• Text passage
★ ★ ★ ★ ★

IBRIPA (Imperial Black Rye IPA)
5 gal, All-Grain
Target OG 1.071 (adjust grist for your own efficiency)
Est. FG 1.012
60 IBU / 28 SRM

Grist (single-infusion mash at 147F)
9 lbs 6 oz Rahr 2 Row pale
1 lb 8 oz flaked rye
6 oz Blackprinz or Dehusked Carafa III
6 oz Midnight Wheat or Chocolate Wheat
2 oz Crystal 40
2 oz Crystal 120

Other Fermentables
1 lb table sugar (add @ end of boil)

Hops
4 mL HopShot @ 60 min (or equiv. bittering hops to ~30 IBU)

★ ★ ★ ★ ★

• Provided records
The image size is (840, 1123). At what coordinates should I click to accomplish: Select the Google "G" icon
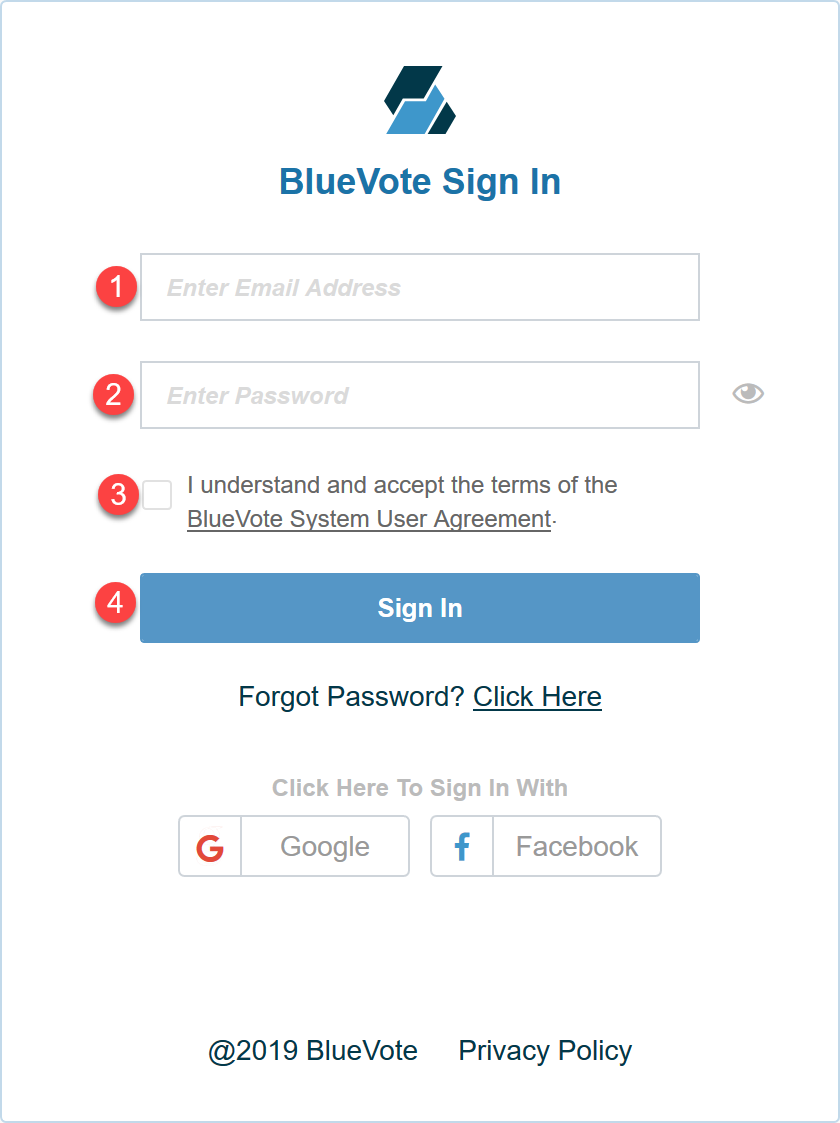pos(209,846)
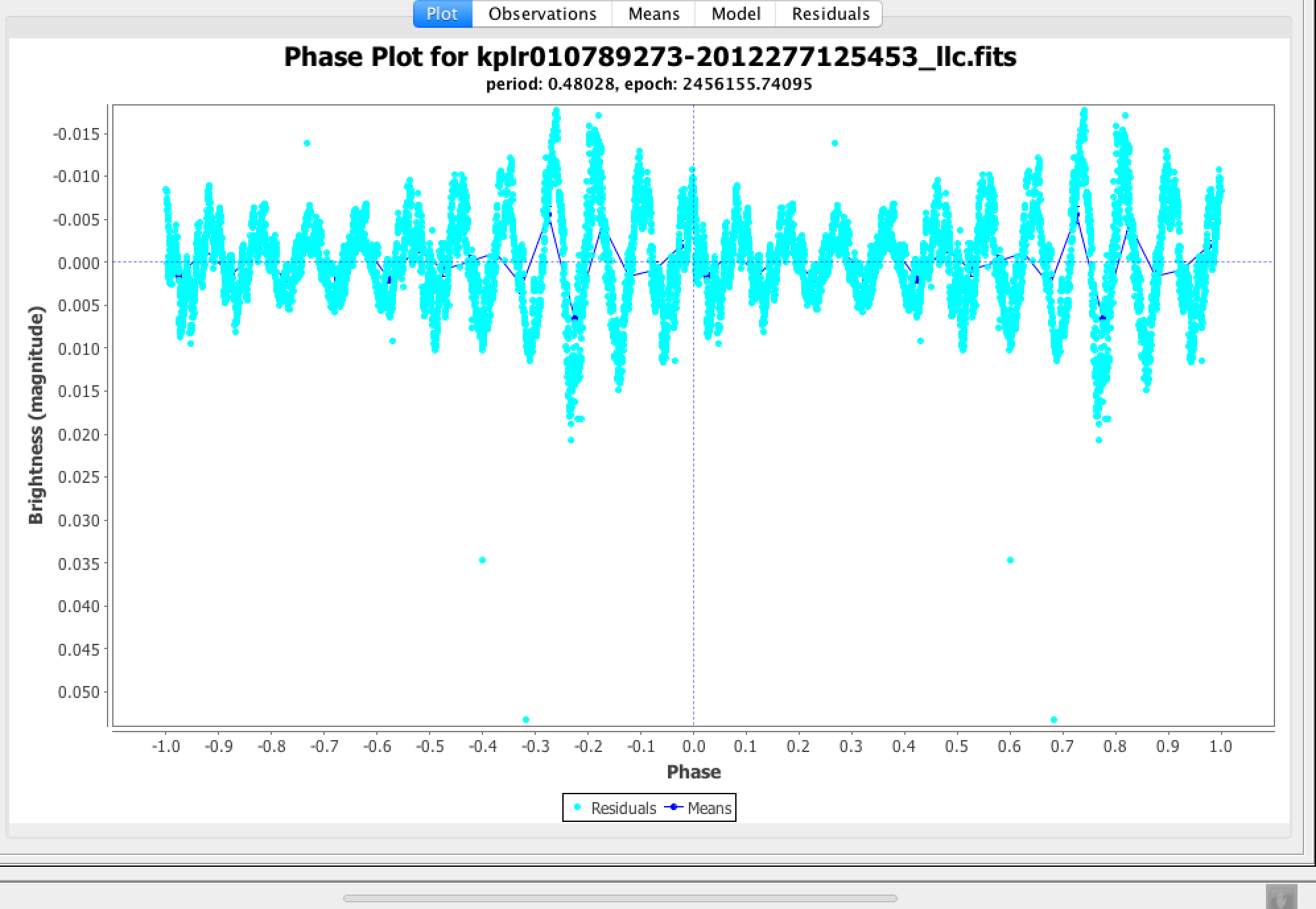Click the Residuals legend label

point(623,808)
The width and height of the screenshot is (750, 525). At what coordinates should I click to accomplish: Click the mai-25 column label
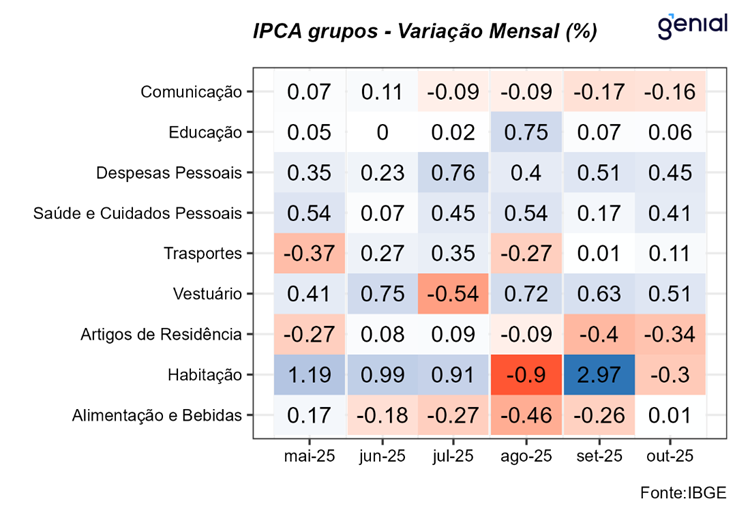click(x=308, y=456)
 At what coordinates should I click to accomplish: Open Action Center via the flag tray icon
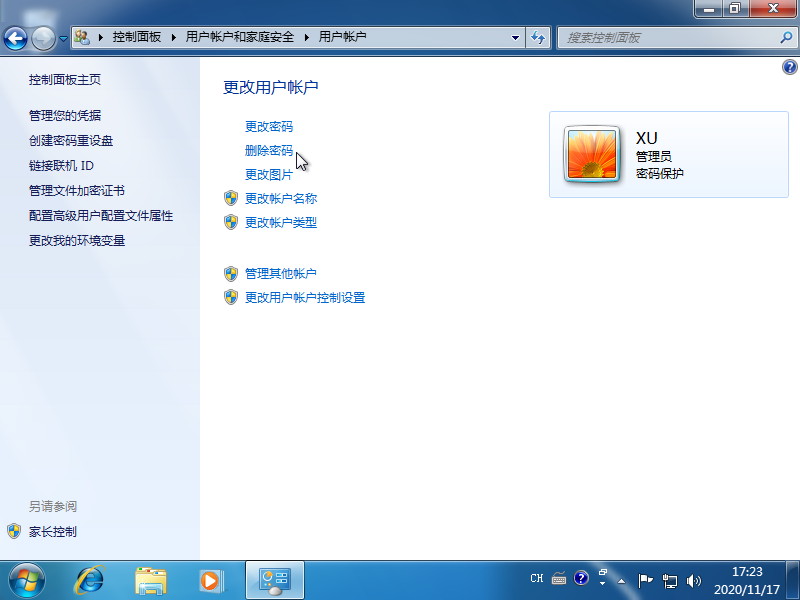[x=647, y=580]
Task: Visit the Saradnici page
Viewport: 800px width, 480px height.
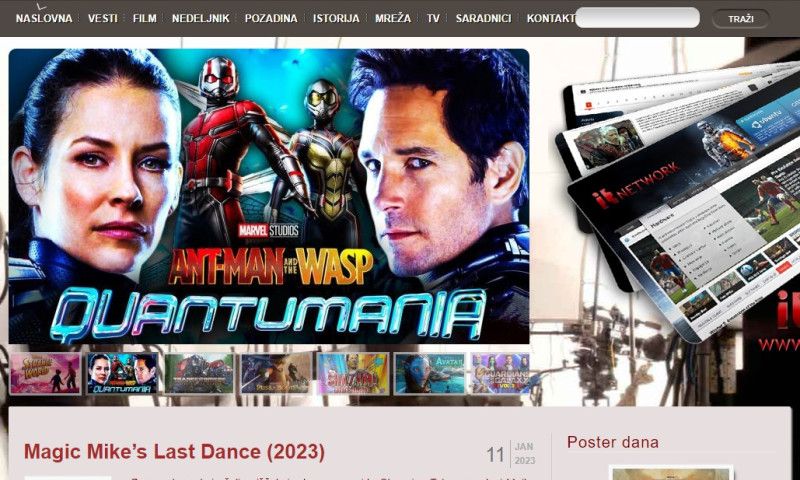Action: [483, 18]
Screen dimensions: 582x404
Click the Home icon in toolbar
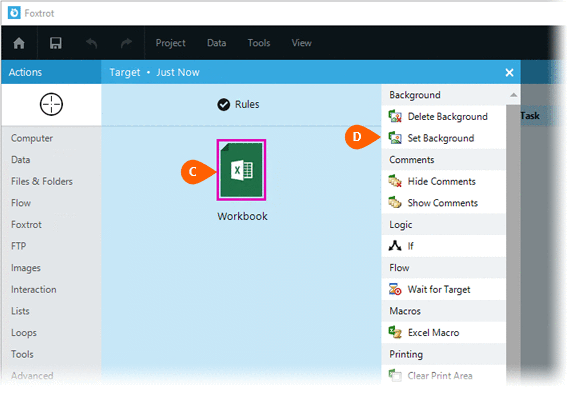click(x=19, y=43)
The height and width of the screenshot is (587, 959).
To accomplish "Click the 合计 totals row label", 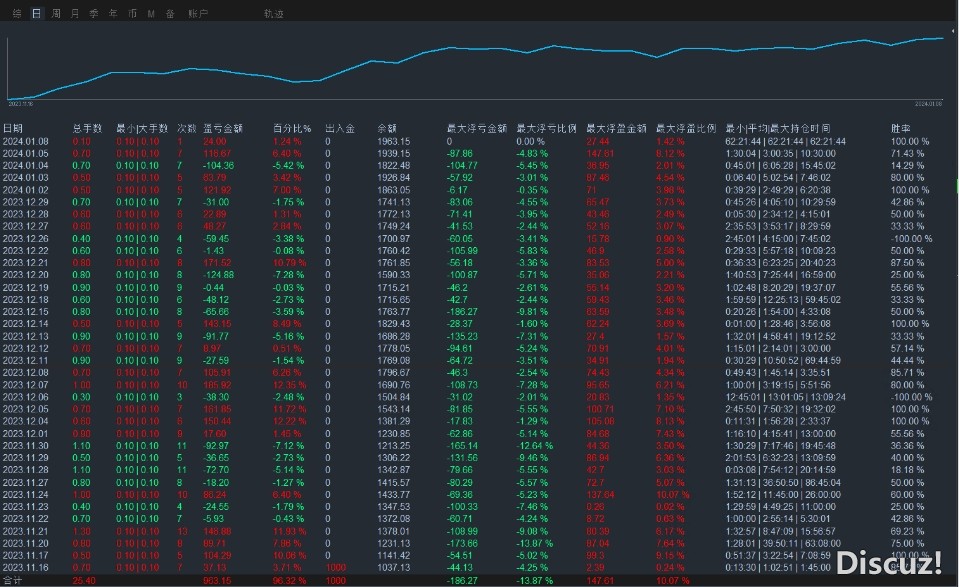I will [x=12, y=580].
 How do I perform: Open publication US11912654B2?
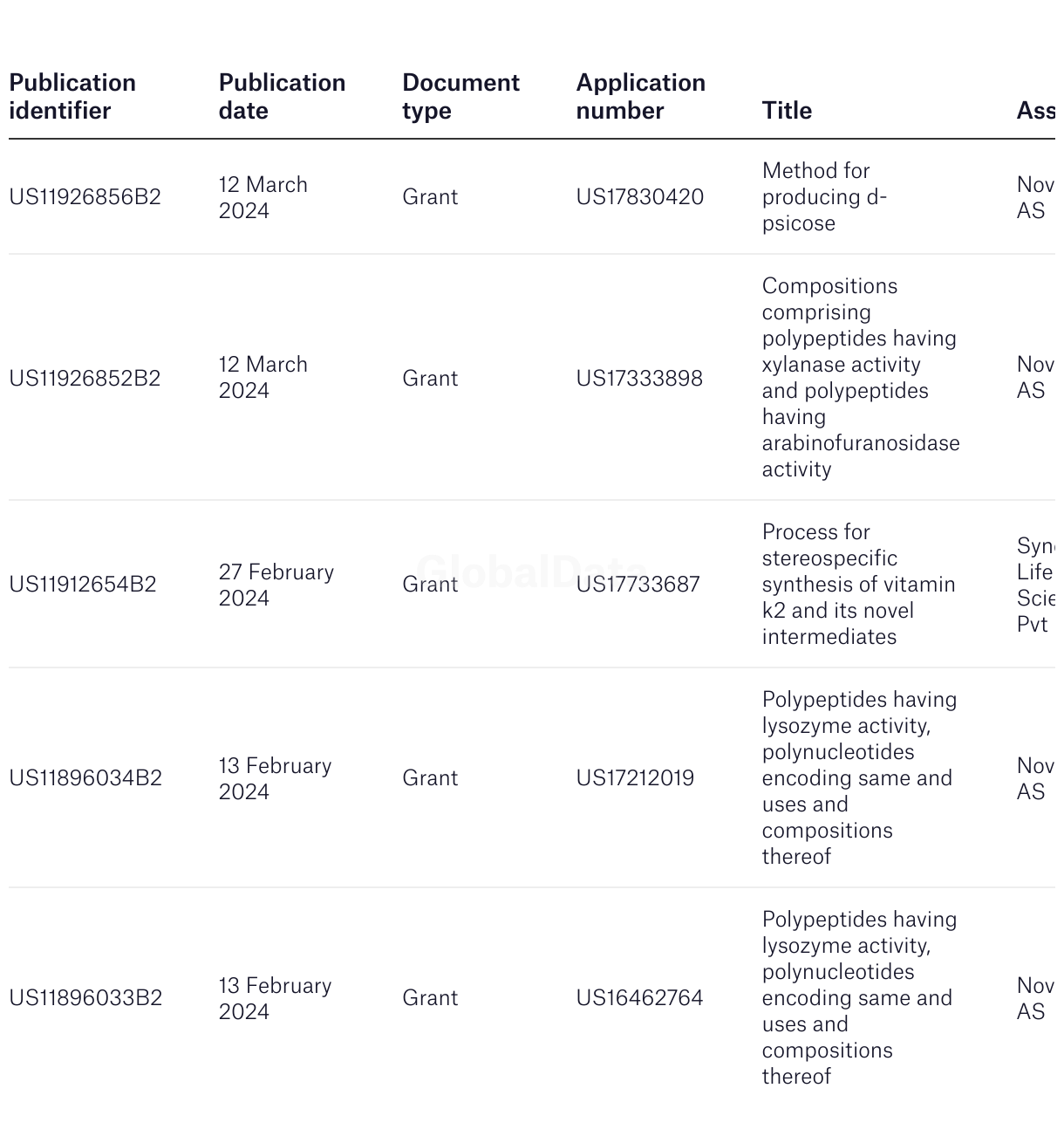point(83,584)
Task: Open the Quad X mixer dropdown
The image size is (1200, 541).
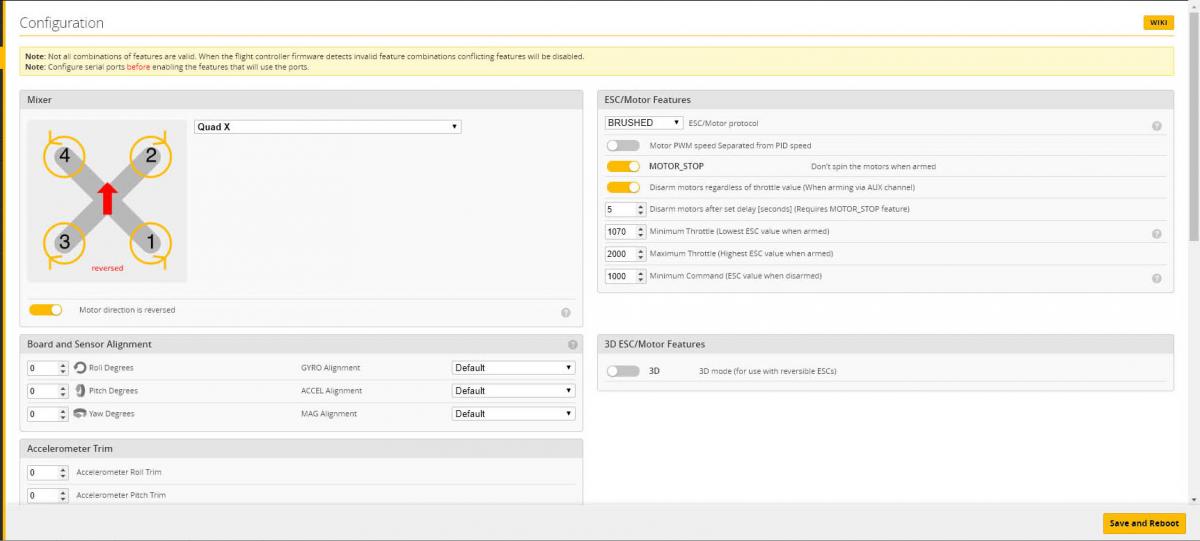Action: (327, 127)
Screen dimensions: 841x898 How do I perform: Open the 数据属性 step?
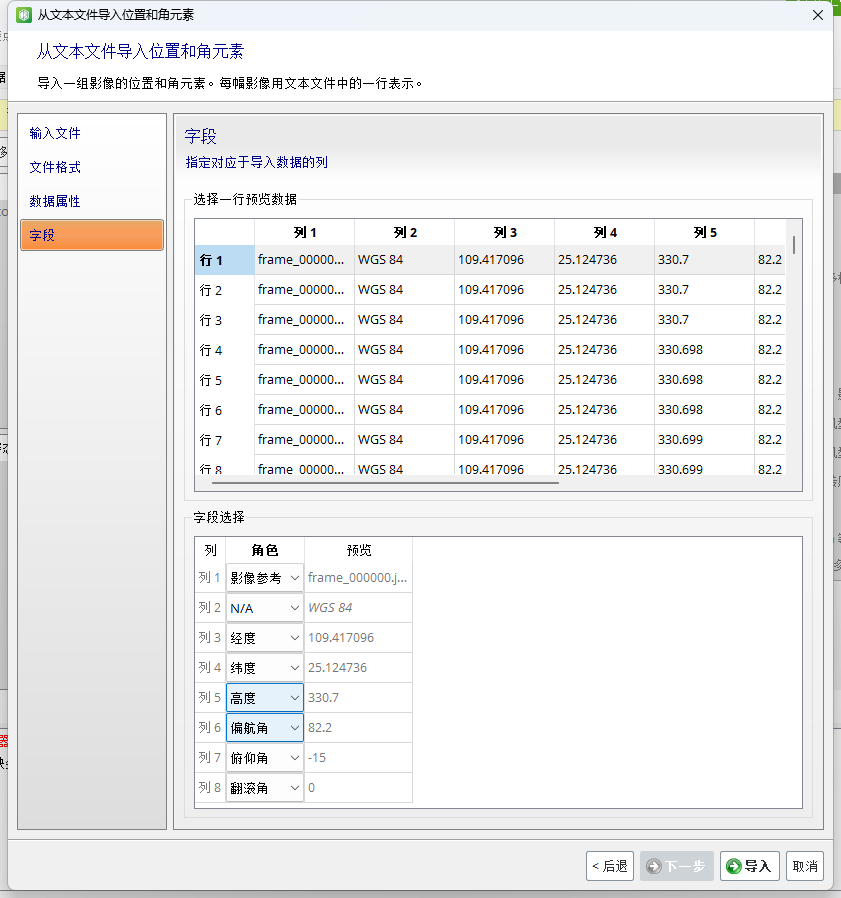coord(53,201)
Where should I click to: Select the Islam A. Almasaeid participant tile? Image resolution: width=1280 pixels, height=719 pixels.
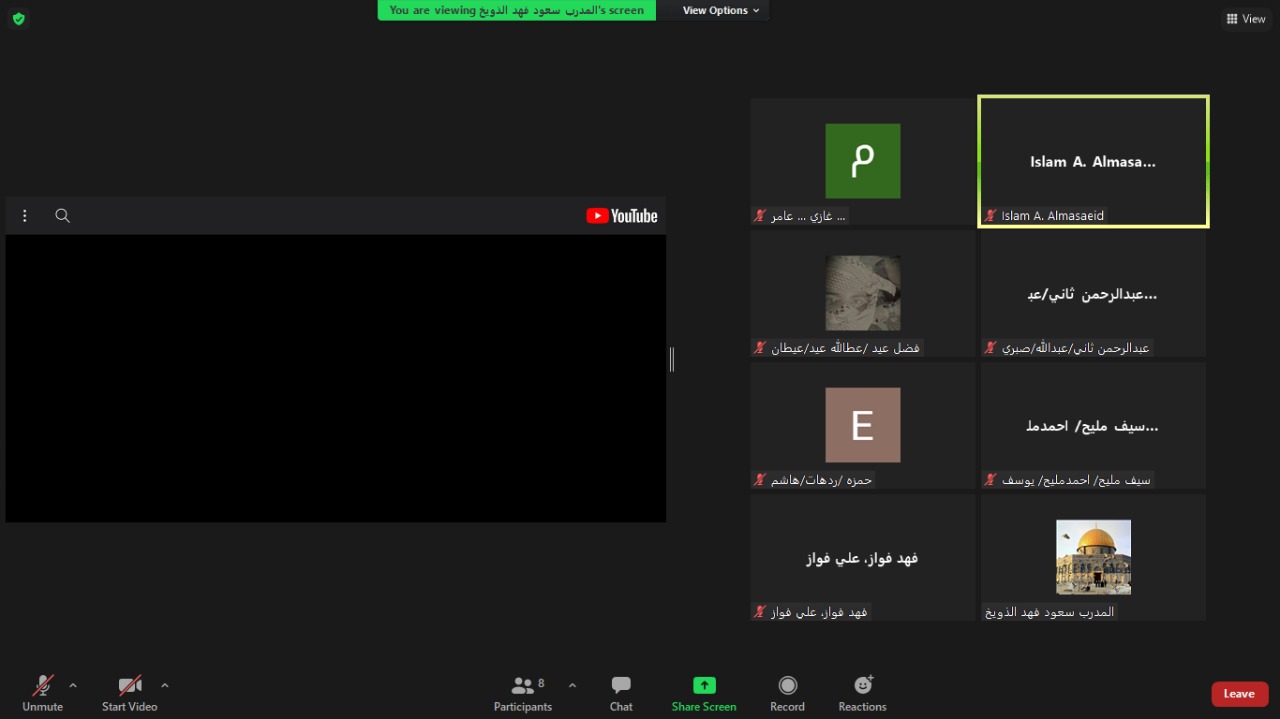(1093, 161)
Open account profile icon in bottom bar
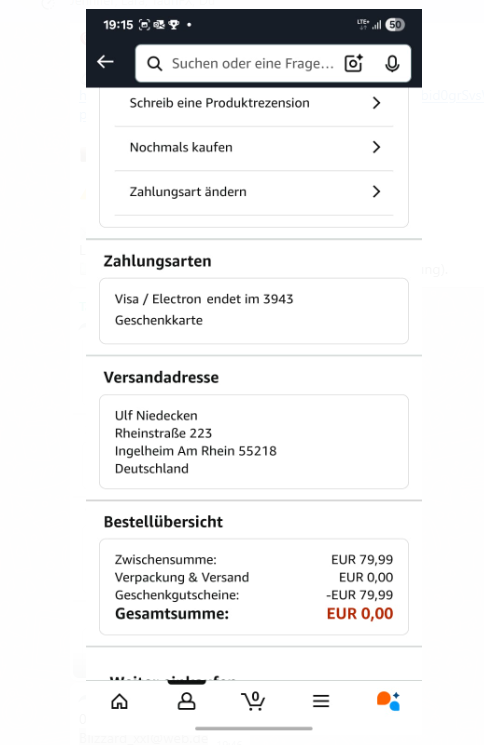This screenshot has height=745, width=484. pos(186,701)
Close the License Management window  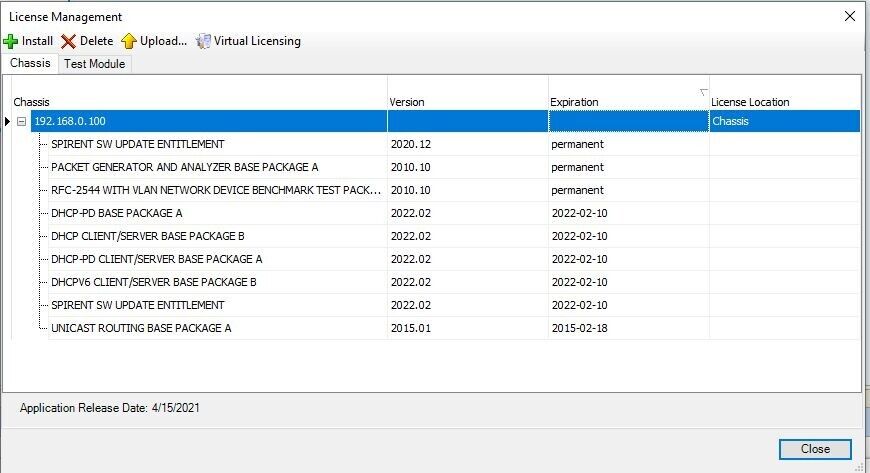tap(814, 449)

★ ★ ★ ★ ★

• What to work on
Please answer these questions from the rye IPA recipe:
1. At what temperature is the single-infusion mash held?
2. When is the table sugar added?
3. What final gravity is estimated?
The material is separate from the rye IPA recipe and unrelated to it.

• Answer below
1. 147F
2. At the end of the boil
3. 1.012